The best thing about that? This corporation realized that the whole is greater than the sum of the parts.
And then they did something about it. They learned how to make the most of the talent in the room.
This belief that the answer is always in the room is also at the heart of our philosophy at Zanas MacKenzie. And this drives our passion for Consulting Inside Out.

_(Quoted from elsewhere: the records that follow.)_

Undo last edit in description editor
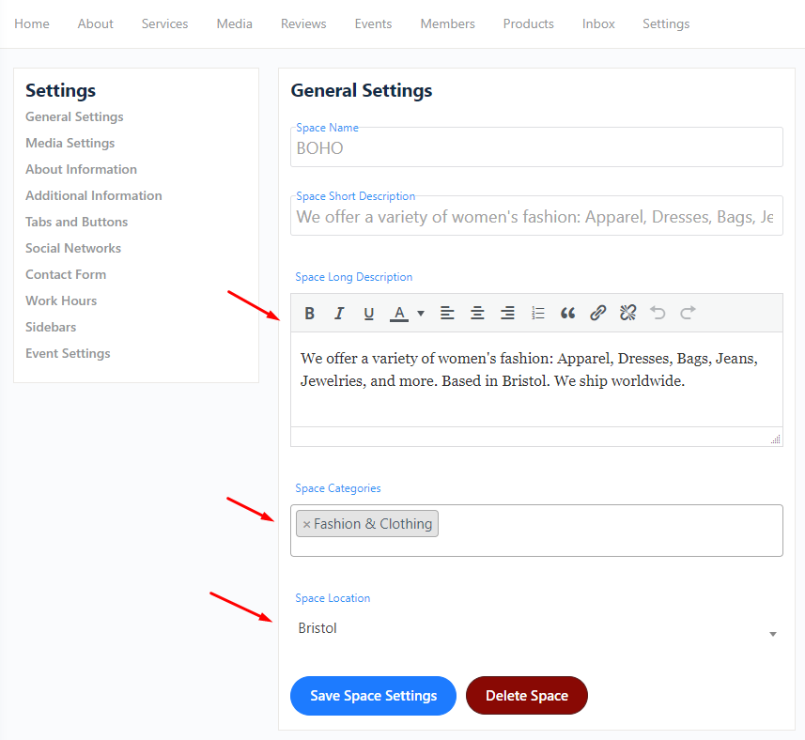The width and height of the screenshot is (805, 740). (x=658, y=313)
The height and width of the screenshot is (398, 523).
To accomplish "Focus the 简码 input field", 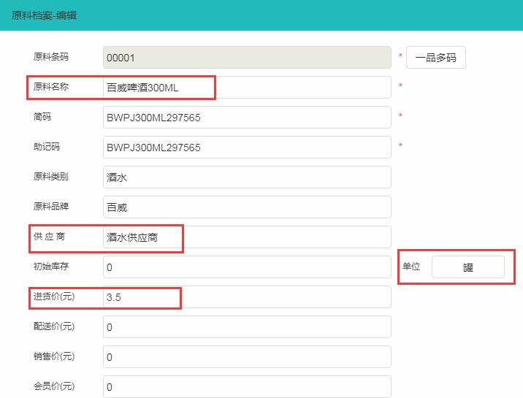I will [247, 118].
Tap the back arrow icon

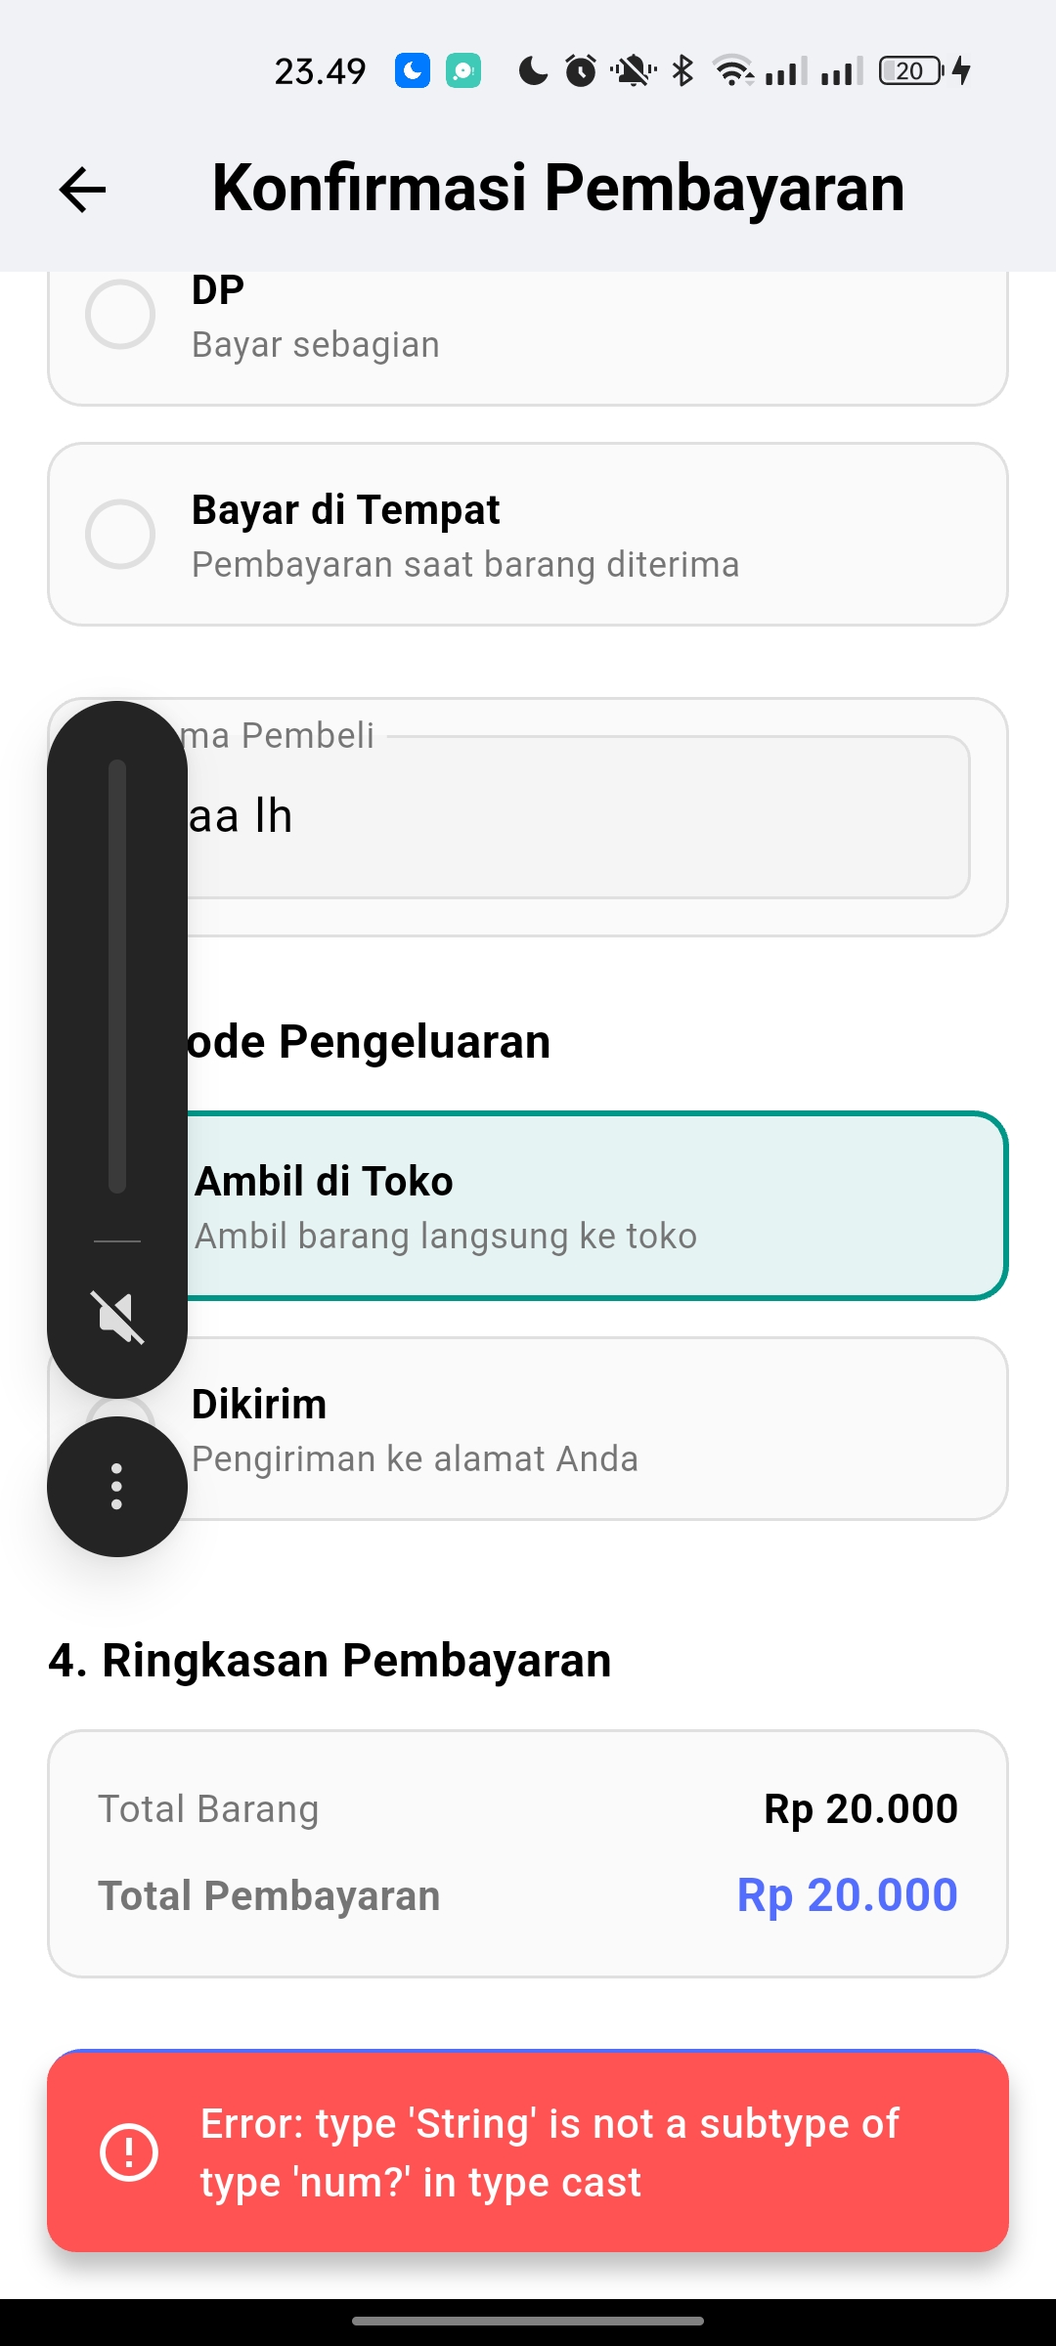tap(82, 189)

I reflected on that facilitation experience recently. And it made me think about some of the most fundamental, but enduring, leadership lessons I have learned over the past 20 years:
- The answer is always in the room – you know more about your business than any team of so-called experts flying in from nearby countries. Be aware of, and connect with, the talent you already have. And if that’s hard to do on your own, get some help. Shine a light on it.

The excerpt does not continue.